* Supplied material *
----
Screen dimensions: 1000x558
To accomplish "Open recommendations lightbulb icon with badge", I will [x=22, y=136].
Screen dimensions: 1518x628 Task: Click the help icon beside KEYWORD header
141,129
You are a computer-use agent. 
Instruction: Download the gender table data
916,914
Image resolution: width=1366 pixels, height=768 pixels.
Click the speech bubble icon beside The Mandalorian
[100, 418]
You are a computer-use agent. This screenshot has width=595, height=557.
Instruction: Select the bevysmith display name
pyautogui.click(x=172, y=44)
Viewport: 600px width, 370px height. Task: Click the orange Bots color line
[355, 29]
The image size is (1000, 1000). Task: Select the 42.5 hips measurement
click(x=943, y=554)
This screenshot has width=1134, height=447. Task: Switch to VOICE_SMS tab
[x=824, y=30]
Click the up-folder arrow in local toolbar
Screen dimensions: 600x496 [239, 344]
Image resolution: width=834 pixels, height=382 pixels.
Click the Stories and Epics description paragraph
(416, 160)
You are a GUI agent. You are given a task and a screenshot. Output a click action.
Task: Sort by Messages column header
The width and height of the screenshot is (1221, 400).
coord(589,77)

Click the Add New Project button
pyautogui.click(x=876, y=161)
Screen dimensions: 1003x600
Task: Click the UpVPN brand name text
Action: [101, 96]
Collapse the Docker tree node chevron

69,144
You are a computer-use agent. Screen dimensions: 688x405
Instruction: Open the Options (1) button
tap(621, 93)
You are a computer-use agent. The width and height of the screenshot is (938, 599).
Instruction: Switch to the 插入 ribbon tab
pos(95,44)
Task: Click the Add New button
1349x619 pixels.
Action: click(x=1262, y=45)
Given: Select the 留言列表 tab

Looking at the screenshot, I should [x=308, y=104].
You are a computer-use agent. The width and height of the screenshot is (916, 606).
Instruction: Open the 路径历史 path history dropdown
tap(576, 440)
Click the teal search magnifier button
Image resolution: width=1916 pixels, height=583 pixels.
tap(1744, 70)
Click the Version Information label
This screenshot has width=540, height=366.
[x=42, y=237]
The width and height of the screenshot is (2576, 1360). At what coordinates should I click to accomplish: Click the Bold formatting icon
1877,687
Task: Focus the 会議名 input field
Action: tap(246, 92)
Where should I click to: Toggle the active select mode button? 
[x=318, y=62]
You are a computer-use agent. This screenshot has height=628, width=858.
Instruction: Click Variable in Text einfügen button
----
* Problem *
Type out the entire listing again, matching every line exactly.

* Solution to this task *
Screen dimensions: 1000x558
To accomplish "Open recommendations lightbulb icon with badge", I will [x=22, y=136].
Screen dimensions: 1518x628 Task: Click the help icon beside KEYWORD header
141,129
You are a computer-use agent. 
Instruction: Download the gender table data
916,914
Image resolution: width=1366 pixels, height=768 pixels.
Click the speech bubble icon beside The Mandalorian
[100, 418]
You are a computer-use agent. This screenshot has width=595, height=557.
Instruction: Select the bevysmith display name
pyautogui.click(x=172, y=44)
Viewport: 600px width, 370px height. Task: Click the orange Bots color line
[355, 29]
The image size is (1000, 1000). Task: Select the 42.5 hips measurement
click(x=943, y=554)
This screenshot has width=1134, height=447. Task: Switch to VOICE_SMS tab
[x=824, y=30]
Click the up-folder arrow in local toolbar
Screen dimensions: 600x496 [239, 344]
Image resolution: width=834 pixels, height=382 pixels.
Click the Stories and Epics description paragraph
(416, 160)
You are a GUI agent. You are given a task and a screenshot. Output a click action.
Task: Sort by Messages column header
The width and height of the screenshot is (1221, 400).
coord(589,77)

Click the Add New Project button
pyautogui.click(x=876, y=161)
Screen dimensions: 1003x600
Task: Click the UpVPN brand name text
Action: [101, 96]
Collapse the Docker tree node chevron

69,144
You are a computer-use agent. Screen dimensions: 688x405
Instruction: Open the Options (1) button
tap(621, 93)
You are a computer-use agent. The width and height of the screenshot is (938, 599).
Instruction: Switch to the 插入 ribbon tab
pos(95,44)
Task: Click the Add New button
1349x619 pixels.
Action: click(x=1262, y=45)
Given: Select the 留言列表 tab

Looking at the screenshot, I should [x=308, y=104].
You are a computer-use agent. The width and height of the screenshot is (916, 606).
Instruction: Open the 路径历史 path history dropdown
tap(576, 440)
Click the teal search magnifier button
Image resolution: width=1916 pixels, height=583 pixels.
tap(1744, 70)
Click the Version Information label
This screenshot has width=540, height=366.
[x=42, y=237]
The width and height of the screenshot is (2576, 1360). At what coordinates should I click to accomplish: Click the Bold formatting icon
1877,687
Task: Focus the 会議名 input field
Action: tap(246, 92)
Where should I click to: Toggle the active select mode button? 
[x=318, y=62]
You are a computer-use agent. This screenshot has height=628, width=858.
Instruction: Click Variable in Text einfügen button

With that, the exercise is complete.